An Introduction to the Study of Robert Browning's Poetry






A Face.

     If one could have that little head of hers
     Painted upon a background of pale gold,
     Such as the Tuscan’s early art prefers!
     No shade encroaching on the matchless mould
     Of those two lips, which should be opening soft
     In the pure profile; not as when she laughs,
     For that spoils all:  but rather as if aloft
     Yon hyacinth, she loves so, leaned its staff’s
     Burthen of honey-colored buds, to kiss
     And capture ‘twixt the lips apart for this.             {10}
     Then her lithe neck, three fingers might surround,
     How it should waver, on the pale gold ground,
     Up to the fruit-shaped, perfect chin it lifts!
     I know, Correggio loves to mass, in rifts
     Of heaven, his angel faces, orb on orb
     Breaking its outline, burning shades absorb:
     But these are only massed there, I should think,
     Waiting to see some wonder momently
     Grow out, stand full, fade slow against the sky
     (That’s the pale ground you’d see this sweet face by),  {20}
     All heaven, meanwhile, condensed into one eye
     Which fears to lose the wonder, should it wink.
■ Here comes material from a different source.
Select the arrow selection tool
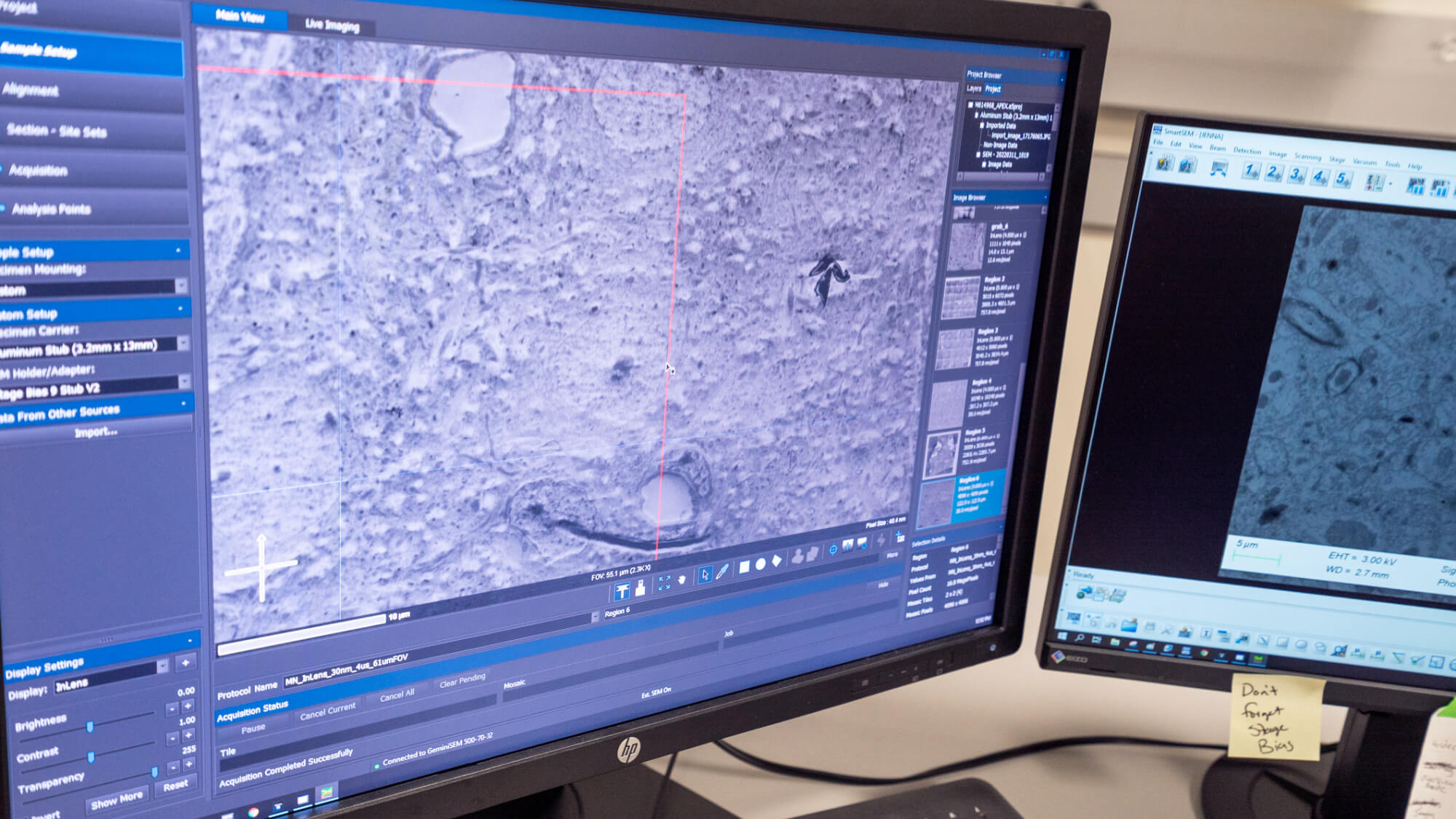1456x819 pixels. pos(706,574)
— 1. If one could have: Oh, if one could only have, etc.

9, 10. to kiss and capture: gerundives: to be kissed and captured.

14. Correggio: Antonio Allegri da Correggio, born 1494, died 1534. “He was the first master—the Venetians notwithstanding— to take a scheme of color and chiaro-scuro as the ‘raison d’etre’ of a complete composition, and his brush, responding to the idea, blends light and shade in delicious harmony.”—Woltmann and Woermann’s ‘History of Painting’.